A proposal by Montgomery County Council member Will Jawando would require landlords of properties that have been condemned by the county as “unfit for human habitation” to reimburse tenants with up to three months’ rent to assist with moving expenses.

Jawando introduced the measure at Tuesday’s council meeting, the same day a county District Court judge was scheduled to hear a lawsuit in which the Department of Housing and Community Affairs is suing the owners of the Enclave apartments in White Oak due to an alleged failure to remediate 83 housing code violations.

Jawando said inspections that have revealed violations, such as those discovered earlier this year in the Enclave,  prompted the bill.

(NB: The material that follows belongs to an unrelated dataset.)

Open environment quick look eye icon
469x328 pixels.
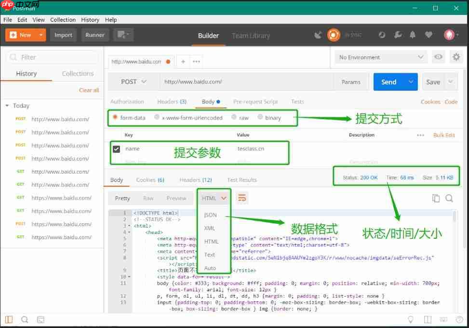click(x=438, y=57)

“We’ve had people that had to move out, and had to do so at their own expense. Sometimes there’s correlation between affordable housing and not very good housing. People have had to dip into savings for something that wasn’t their fault,” he said.

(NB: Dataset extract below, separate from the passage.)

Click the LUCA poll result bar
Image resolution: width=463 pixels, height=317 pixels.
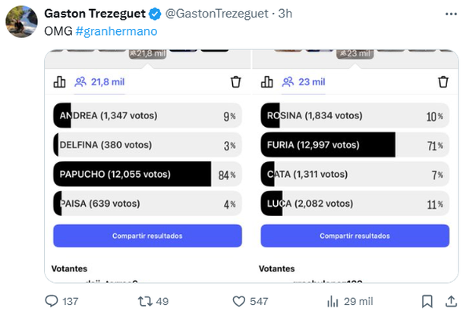354,203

Tenants would either be reimbursed for three months of the condemned complex’s rent, or three months’ worth “fair market value” rent based on federal housing standards. Exceptions to the rule would apply in the event that the condemnation of the housing complex was due to circumstances beyond the landlord’s control.

Jawando’s bill would also allow tenants the “right of first refusal” to move back to their original apartment complex once it becomes habitable.

The council is scheduled to take up the measure again at a public hearing on July 16.